He uses some advanced exhaust analyzer tests and other means, vs a compression test. He explains why but skipping to the results, he says:

"Internal Headgasket Pass - no exhaust gasses or oil noted in cooling system"

"Exhaust Gas Readings/Emissions - The exhaust analyzer reads about 15-16% CO2 and less than 0PPM HC, indicating the engine is clean burning/currently running at peak efficiency"

"The engine fuels trims are rich per computer; they are more than -11% but still within normal limits (+/- 20% from 0). Maintenance or service work may be in order"
when I asked for clarity he said
"It’s ok, but it is having to adjust suggesting spark plugs, intake leak, dirty throttle etc may be the reason it’s not nearer to 0...."
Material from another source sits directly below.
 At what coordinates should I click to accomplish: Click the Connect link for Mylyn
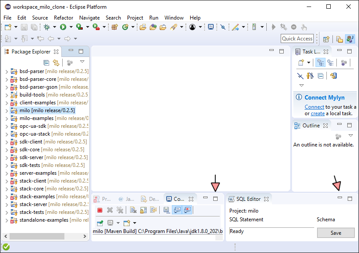314,107
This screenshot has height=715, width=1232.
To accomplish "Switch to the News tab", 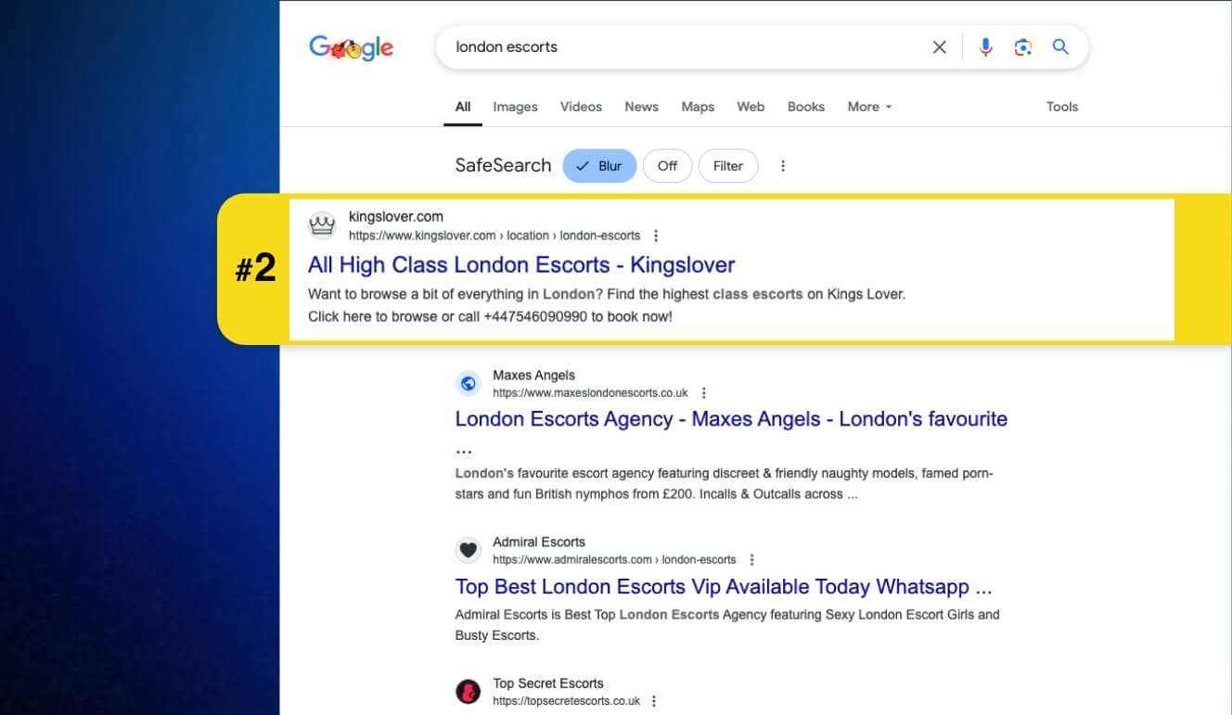I will (641, 107).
"When in gear the idle was a little on the rough side - not as smooth as expected, some basic fuel induction work/cleaning and/or spark plugs may smoothen out the idle. Engine/motor mount wear could contribute. No other issues noted, the engine runs smoothly and sounds healthy."
(you can see at times he's suggesting possible causes or improvements vs. saying something is wrong and needs immediate attention, this took me a minute to realize bc I assumed the worst in my initial post)

When I asked more about the transmission fluid, because it was changed Nov 2020 and not many miles have been driven since then, he said it's more dark-ish relative to new, vs. dark/dirty/black/old. He just kind of reports what he sees. It being aged from sitting around is my guess.

I drove a 2006 with 179k yesterday that's had consistent maintenance. It was so smooth and clean and I almost pulled the trigger, but I don't trust the Toyota dealership "multi point inspection" to be worth much and wanted to sleep on it since 100k more miles is not insignificant. Also my inspector isn't free until Friday and they won't hold the car. So yeah, leaning back towards this 2005 w/ 78k especially since the owner seems to be willing to work with me on the price.

Any more thoughts with this new info, Danno?